Somebody plugged a 4-mbit card into a 16-mbit ring?
... turned off spanning tree protocol?
Wyoming is the latest US state to formally probe CenturyLink's network outage, which black-holed 911 calls over Christmas. America's comms watchdog the FCC, and regulators in Washington state, are also investigating the blunder – asking exactly how it happened, and why it took so long to resolve – along with Wyoming's Public …
If it was a spanning tree issue, they might not have root guard on the core. I have seen a customers kit take the root away from an isp / farm supply provider.
I don’t work for these guys but I have seen them pull all nighters just like the rest of us. I would like to see the equipment vendor in the hot seat as well. When you pay that kind of money for networking kit, “odd, we have never seen it do that before” just doesn’t cut it.

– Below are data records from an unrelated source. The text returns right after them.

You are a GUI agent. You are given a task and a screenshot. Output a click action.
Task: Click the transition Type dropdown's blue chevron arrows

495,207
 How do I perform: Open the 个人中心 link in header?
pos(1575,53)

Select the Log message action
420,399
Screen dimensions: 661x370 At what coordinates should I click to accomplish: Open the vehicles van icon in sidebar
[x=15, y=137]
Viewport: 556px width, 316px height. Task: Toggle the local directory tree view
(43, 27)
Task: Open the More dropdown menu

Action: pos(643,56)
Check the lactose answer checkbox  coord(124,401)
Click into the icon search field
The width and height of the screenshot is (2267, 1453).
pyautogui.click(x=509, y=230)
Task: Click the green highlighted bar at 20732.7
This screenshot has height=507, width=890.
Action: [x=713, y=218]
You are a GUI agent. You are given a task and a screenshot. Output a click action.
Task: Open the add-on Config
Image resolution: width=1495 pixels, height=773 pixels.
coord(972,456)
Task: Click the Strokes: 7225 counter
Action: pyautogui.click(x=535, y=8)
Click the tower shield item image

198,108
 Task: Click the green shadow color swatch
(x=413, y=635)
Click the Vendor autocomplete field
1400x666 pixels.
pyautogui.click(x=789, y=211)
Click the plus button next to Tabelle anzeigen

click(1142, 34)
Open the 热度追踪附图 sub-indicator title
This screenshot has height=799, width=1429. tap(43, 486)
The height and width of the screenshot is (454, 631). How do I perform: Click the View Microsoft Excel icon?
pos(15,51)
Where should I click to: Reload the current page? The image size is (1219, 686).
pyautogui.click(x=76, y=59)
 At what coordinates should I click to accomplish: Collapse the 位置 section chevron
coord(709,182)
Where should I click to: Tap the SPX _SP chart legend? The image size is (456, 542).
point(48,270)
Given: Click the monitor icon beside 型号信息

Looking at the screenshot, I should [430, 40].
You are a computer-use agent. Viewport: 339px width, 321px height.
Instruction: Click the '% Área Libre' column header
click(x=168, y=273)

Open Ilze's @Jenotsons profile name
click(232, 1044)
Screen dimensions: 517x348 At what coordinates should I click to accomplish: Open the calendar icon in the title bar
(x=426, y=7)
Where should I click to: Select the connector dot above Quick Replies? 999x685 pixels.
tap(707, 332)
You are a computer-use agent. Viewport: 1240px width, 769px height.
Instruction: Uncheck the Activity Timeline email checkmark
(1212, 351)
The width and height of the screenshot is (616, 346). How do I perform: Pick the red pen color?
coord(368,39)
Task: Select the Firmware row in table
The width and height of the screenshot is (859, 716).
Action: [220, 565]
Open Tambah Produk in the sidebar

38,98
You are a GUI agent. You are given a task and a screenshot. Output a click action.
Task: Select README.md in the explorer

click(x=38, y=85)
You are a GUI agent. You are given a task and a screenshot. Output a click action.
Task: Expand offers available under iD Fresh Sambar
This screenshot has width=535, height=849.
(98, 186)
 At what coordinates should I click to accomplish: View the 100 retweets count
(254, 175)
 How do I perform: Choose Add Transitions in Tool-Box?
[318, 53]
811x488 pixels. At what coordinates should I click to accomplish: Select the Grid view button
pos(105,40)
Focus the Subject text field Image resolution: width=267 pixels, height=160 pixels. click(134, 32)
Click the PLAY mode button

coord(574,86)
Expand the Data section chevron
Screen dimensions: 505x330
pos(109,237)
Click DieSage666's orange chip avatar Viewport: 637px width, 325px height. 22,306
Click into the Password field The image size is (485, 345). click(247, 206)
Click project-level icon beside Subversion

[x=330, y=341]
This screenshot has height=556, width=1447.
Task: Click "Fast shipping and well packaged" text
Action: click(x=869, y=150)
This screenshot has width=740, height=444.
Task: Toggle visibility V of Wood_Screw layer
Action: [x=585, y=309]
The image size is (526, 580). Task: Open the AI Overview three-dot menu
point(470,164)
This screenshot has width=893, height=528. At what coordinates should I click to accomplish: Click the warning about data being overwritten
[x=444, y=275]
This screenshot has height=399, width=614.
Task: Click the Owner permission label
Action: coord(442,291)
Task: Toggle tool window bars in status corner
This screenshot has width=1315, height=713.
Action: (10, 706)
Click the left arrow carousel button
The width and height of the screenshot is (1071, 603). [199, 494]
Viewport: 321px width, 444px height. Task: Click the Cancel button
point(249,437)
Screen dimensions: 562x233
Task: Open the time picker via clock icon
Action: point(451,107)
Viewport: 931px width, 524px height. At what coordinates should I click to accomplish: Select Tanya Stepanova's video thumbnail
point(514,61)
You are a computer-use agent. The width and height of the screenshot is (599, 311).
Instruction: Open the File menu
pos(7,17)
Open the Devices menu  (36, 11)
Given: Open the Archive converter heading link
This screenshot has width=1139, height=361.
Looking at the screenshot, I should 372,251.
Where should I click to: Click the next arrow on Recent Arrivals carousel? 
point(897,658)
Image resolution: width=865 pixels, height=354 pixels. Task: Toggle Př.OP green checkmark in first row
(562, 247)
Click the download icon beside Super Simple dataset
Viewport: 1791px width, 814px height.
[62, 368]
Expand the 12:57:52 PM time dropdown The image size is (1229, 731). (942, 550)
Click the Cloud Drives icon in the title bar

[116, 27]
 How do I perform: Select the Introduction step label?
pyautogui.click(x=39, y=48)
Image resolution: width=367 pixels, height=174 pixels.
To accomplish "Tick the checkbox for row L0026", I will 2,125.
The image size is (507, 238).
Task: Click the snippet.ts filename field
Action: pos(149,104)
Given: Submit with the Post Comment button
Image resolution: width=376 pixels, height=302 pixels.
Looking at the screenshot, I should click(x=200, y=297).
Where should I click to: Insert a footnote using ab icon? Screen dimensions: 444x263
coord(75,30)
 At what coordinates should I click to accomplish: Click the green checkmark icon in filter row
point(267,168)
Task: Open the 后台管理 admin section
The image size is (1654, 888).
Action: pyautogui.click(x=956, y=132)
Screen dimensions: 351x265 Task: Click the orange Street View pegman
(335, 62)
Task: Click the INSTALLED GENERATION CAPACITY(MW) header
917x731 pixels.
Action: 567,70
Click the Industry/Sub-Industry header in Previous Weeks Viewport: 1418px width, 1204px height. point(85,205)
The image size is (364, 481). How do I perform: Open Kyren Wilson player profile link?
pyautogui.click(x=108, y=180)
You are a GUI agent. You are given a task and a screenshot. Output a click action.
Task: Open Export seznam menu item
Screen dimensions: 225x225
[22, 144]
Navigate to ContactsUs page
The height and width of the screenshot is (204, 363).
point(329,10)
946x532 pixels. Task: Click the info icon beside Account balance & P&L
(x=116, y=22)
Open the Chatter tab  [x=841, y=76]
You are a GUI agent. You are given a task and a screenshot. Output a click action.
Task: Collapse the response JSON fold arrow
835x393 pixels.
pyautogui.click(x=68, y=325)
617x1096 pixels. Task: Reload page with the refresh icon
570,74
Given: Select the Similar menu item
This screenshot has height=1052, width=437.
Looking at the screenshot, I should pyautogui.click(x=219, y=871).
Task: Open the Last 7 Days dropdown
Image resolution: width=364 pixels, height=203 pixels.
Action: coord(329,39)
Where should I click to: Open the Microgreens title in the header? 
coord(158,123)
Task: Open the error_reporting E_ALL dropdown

Time for the window, cattle prod and roll of carpet.
Vendor: You installed the kit, correct?
Tech: Yes.
Vendor: It was new in the package, correct?
Tech: Yes.
Vendor: So you opened the package, correct?
Tech: Yes.
Vendor: Your honor we move for immediate dismissal of the court case. The box clearly states that by opening package that the customer agrees to the license agreement. The license agreement clearly states we are not liable for any cock-ups caused by the kit beyond the value of its original purchase cost.
thanks to a little "mine is bigger" argument between two branches of government, some 15 agencies of the US government are in the process of closing due to no budget. the FCC is basically shutting down everything except oversight of life safety and the sale of spectrum.
Normally you wonder if this was a BGP route reflector doing stupid crap. These days it's just as likely to be an MPLS route reflector too. While it's been a long time since I had enable on what was then Global Crossing, they did suffer some MPLS traffic engineering issues late 2000 caused by Cisco's inability to support more than 10000 LSP's per router (as I remember it!). Perhaps RSVP was being signalled bad data and caused some links to overflow?
Q: Was the card made by Huawei?
A: No. They need their cards to work reliably ready to assist the Great Takeover(tm), when it comes.
Okay, that's a joke, but an anecdote: years ago, a colleague told me he did some work using a 4-transputer card (that dates it) to generate Ethernet frames by driving the line voltages directly. He said it was remarkably easy to upset (i.e. completely bugger) most of the network cards available at the time simply by sending malformed Ethernet. This incident suggests that not much has changed since.
Most 911 centers do not use the Internet -- that would be ridiculously foolish. The failure in this case was of the optical layer. You'd think that would be localized. But a nice leaked outage report in Telecom Digest gives some better clues. They were losing optical connections all over the place. What can do that? My suspicion is GMPLS, which applies Internet routing techniques to optics. A bad card sent out bad GMPLS packets and the other devices didn't discard it as they should have. Hilarity ensued. The vendor is not named... you might want to google around though to see who sells to CLQ.
The failure in this case was of the optical layer.
Had something very similar with a bank's home office. The. Entire. Network. Was. Down. Hard.
Flooded with traffic. Set a sniffer, went out and enjoyed a smoke, came back and read jibberish on a copper network. But, I did get enough fragments to have the MAC and traced it to one cheap, off brand NIC. It was mangling packets in just the proper way to be broadcast to each and every switch.
Padded the time, of course, since they should have had packet examination switched on in the core, which would've only dropped a small segment, if that.
So, what we really have is, yet another case of "critical services" having a single point of failure.
Because, public safety is number one...
Indicated via a raised third digit.
yeah, Telstra in Australia have used that as an excuse recently too... Funny how a cheap network card becomes a single point of failure, bringing down their entire network....
Even more strange that it occurred after massive redundancies, and off-shoring support to cheap 3rd world countries. Totally unrelated to any management decisions of course....
The worst network problems are usually intermittent issues that cause repeated failovers and churn in the routing process
Which is when the management software marks that carrier/route as deficient and switches to the properly functioning, reliable carrier, triggers an alert to be ignored by management.
But, I'd have digitally signed e-mails notifying management of single point of failure mode now, due to the primary carrier becoming unreliable. Something a plaintiff would find fascinating in any discovery case. And an absolute defense, as I'd re-warn management and the superior in the case of non-response. And preserve a "shut the hell up" response, proving a lack of due care and due diligence.
Giving me quite a legal shield, while the highest levels of management have their pantsless sacks hovering millimeters from the fan blade.